Moderators: mchlbrmn, r.rosati

How to map a plasmid by agarose gel bands?

Postby jinbtown » Nov 12 2012 12:43 am

I have a miniprep pGEX-6P-3 plasmid with a 0.75 kb insert. The insert was cloned into the vector with EcoR1 and Sal1 restriction endonucleases. When I run miniprep DNA from this clone and cut it with either only EcoR1 or Sal1, expecting one band at 5650 bp (pGEX is 4900 bp long), I come out with a band at 1500 bp as well (double the length of the insert). When I do a double digest, I get a band at 4900 bp as well as a brighter than expected band at 750 bp. Does this mean my insert has an internal EcoR1 or Sal1 site? Or both? I'm reading up on plasmid mapping but I'm not sure how to make sense of this.

The plasmid obviously has more than one site for each RE, because there isn't a single band for each singly cut plasmid. But I'm confused how to map this where these would make sense

EcoR1: 5.65 kb, 1.5 kb
Sal1: 5.65 kb, 1.5 kb
double digest: 4.9 kb, brighter than expected 0.75 kb

my first instinct was

-----EcoR1---0.75 kb----Sal1----0.75 kb----EcoR1----0.75 kb----Sal1

but I can't see how that would generate a band 5.65 bp when a single digest is run. It does explain the 1500 bp band though.

likewise, it explains the 0.75 kb bright band as well as the 4900 original vector band.

any and all help is appreciated.
jinbtown
newcomer
newcomer
 
Posts: 2
Joined: Nov 12 2012 12:40 am

Re: How to map a plasmid by agarose gel bands?

Postby mchlbrmn » Nov 12 2012 1:35 am

I don't understand your confusion (or maybe I'm not seeing something right). It seems to me that your first instinct was right on. Look at it again: the triple insert explains both digests, doesn't it? The single enzyme digest can't cut off the insert at both sides, so one insert is left attached to the vector.
mchlbrmn
ModSquad
ModSquad
 
Posts: 3596
Joined: Dec 13 2005 1:03 pm
Location: Boston, USA

Re: How to map a plasmid by agarose gel bands?

Postby jinbtown » Nov 12 2012 2:22 am

mchlbrmn wrote:I don't understand your confusion (or maybe I'm not seeing something right). It seems to me that your first instinct was right on. Look at it again: the triple insert explains both digests, doesn't it? The single enzyme digest can't cut off the insert at both sides, so one insert is left attached to the vector.


man, it's just plain too late for this kind of work.
yes, that makes perfect sense. the EcoR1 single digest will leave the third insert attached, vice versa for the Sal1 digest. Of course that makes perfect sense. Then the double digest creates a triplet of inserts leading to a bright band. I don't know why I stared at this on paper for 30 minutes before checking here and going "oooohhhhhhhh"

much appreciated
jinbtown
newcomer
newcomer
 
Posts: 2
Joined: Nov 12 2012 12:40 am

Re: How to map a plasmid by agarose gel bands?

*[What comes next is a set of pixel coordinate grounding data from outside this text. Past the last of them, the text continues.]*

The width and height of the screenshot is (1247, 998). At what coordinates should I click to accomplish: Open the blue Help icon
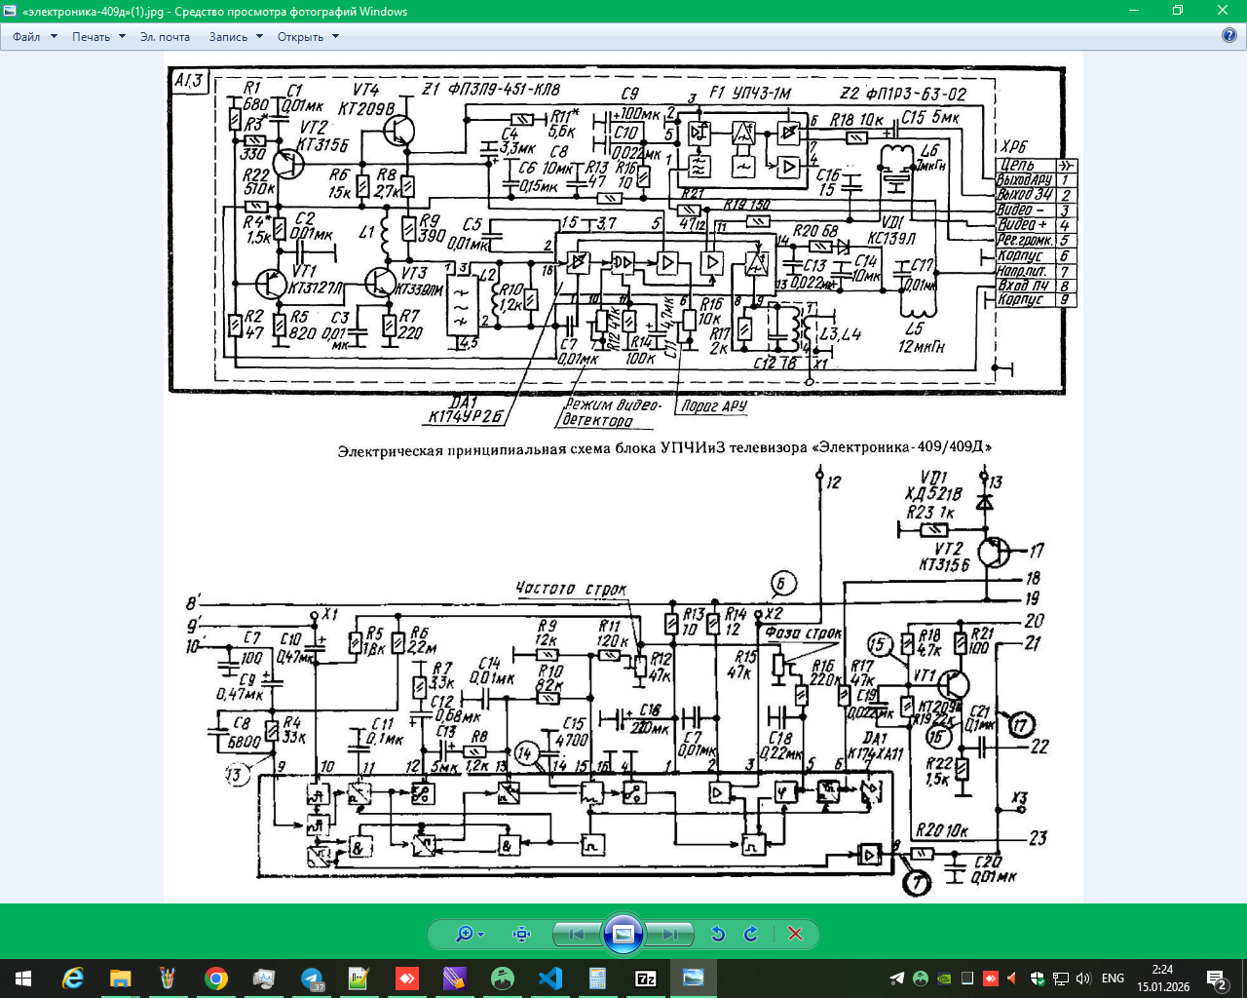1229,36
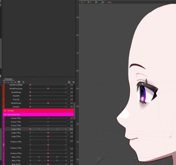The image size is (176, 165).
Task: Toggle the circular check icon in Parameter toolbar
Action: [4, 82]
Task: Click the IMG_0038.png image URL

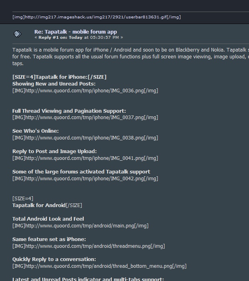Action: 85,138
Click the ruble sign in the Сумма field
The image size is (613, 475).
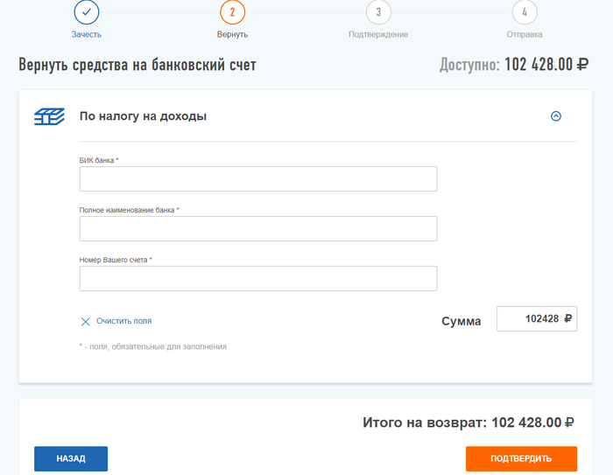(567, 319)
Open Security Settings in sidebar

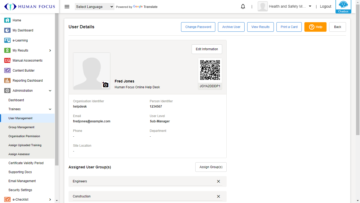(x=20, y=190)
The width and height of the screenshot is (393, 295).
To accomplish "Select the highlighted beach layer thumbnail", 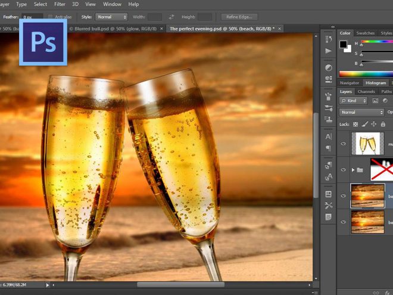I will coord(368,196).
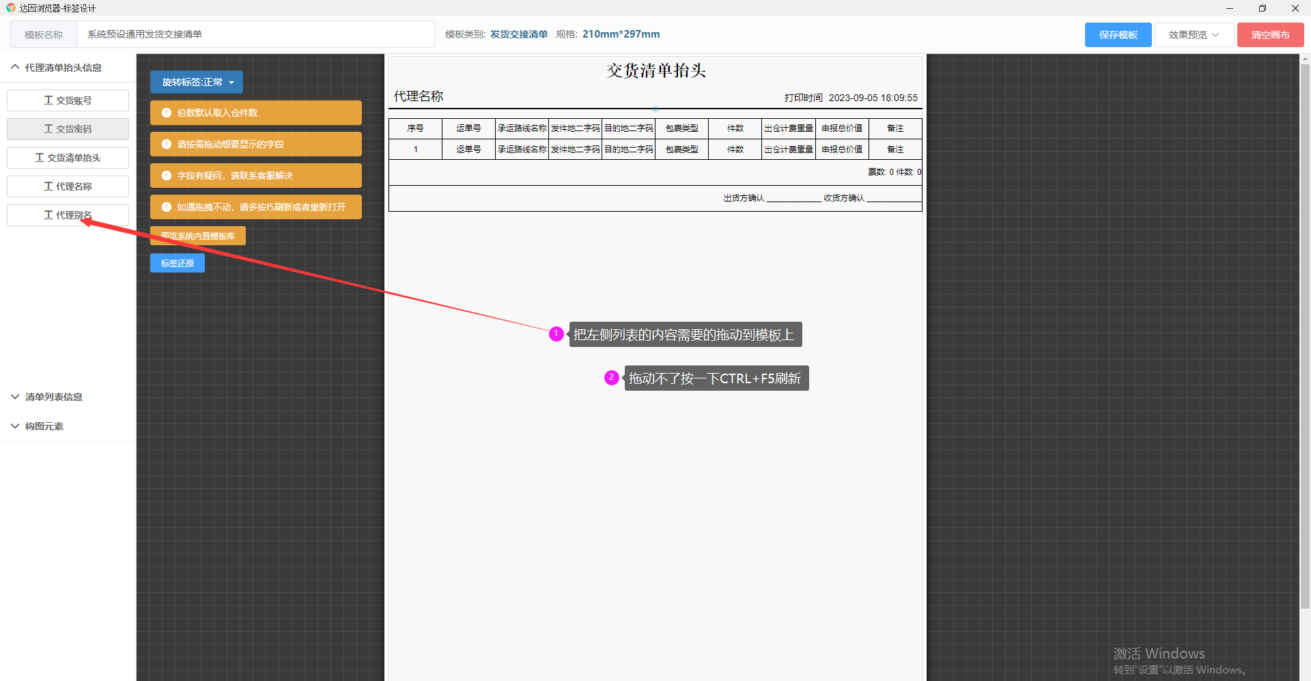
Task: Click the template name input field
Action: (255, 34)
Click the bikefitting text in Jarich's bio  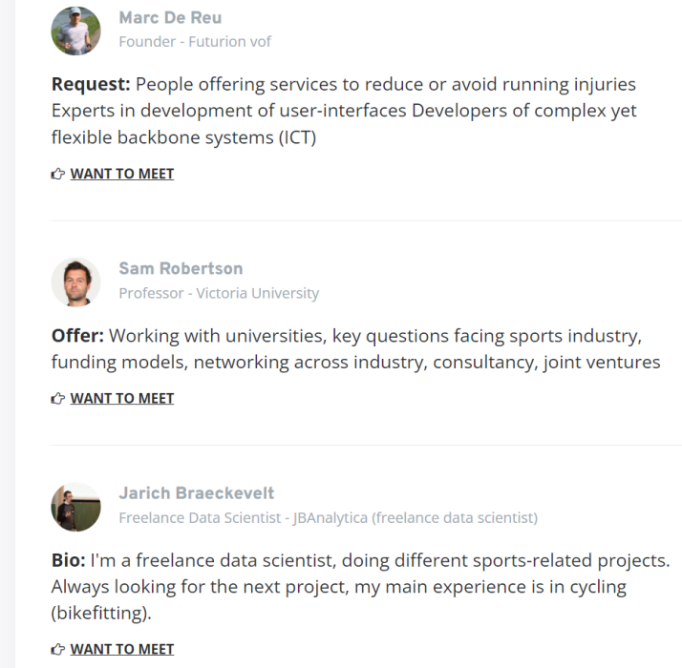[101, 614]
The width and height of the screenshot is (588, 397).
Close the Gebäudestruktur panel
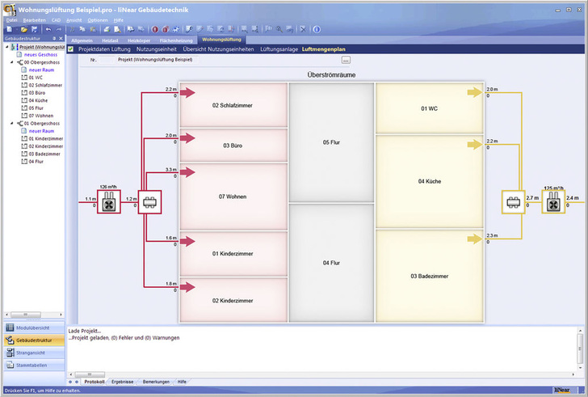click(61, 38)
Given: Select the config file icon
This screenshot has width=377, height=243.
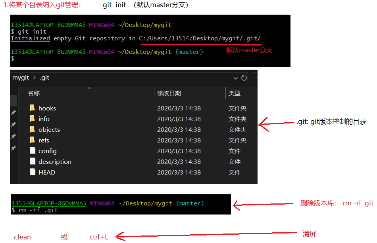Looking at the screenshot, I should [33, 151].
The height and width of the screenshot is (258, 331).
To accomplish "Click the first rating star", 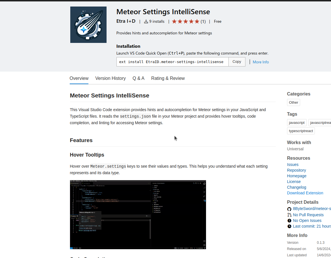I will 175,21.
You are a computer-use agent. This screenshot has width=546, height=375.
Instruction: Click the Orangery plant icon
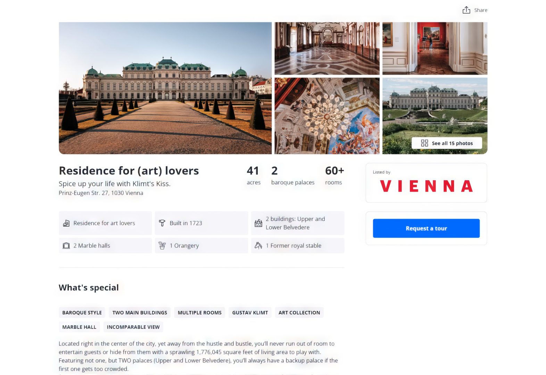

Postby ladyefka » Nov 14 2012 1:44 pm

Hello, I have some "plasmid troubles" as well. Although mine is not exactly the same, I didn't want to start new topic and hope I can get an answer here.

In one of my courses we I did the following:
- isolation of plasmid (pGem-T Vector, 3000bp) apparently containing an insert
- PCR using pUC/M13 Reverse Sequiencing Primer (binding site 161 - 177) and pUC/M13F (binding site 2941-2957)
- electrophoresis of PCR product.

I got a band, which should about 600bp (as a marker we used GeneRuler Ladder 100bp).

All I have is the information above and a sequence of multiple cloning site. My task is to say whether there was an insert in the plasmid and if so, what was its size.

I got pretty stuck trying to figure out which primer binds to which strand (don't know if it's important at all). It's been my nightmare for couple of days, so I would be glad for any kind of help. Thank you very much!
ladyefka
newcomer
newcomer
 
Posts: 1
Joined: Nov 14 2012 1:30 pm

Re: How to map a plasmid by agarose gel bands?

Postby mchlbrmn » Nov 14 2012 9:11 pm

Do you actually have a 600 bp band, or you have a problem telling you that a 600 bp band is generated by PCR?
I Googled the vector, and it's 3kb w/o insert.
I'm don't know if the primer positions you give are with or w/o insert. OK, I looked that up too in a manual, and you gave the positions without any insert. Judging by the other primers I saw on a map, the positions they give are regardless of the fact that the second primer is actually a reverse primer, they didn't reverse the positions of start and stop to show this.
So, find the size of the PCR product with vector only, and subtract this from the PCR product size to find the insert size. To find the vector only size, since you are going around the corner of the 3000 / 1 numbering origin, you can add up the size of M13rev - 3000bp positions, (3000-2940), + the 177bp furthest position on the other side of the zero position. Understand?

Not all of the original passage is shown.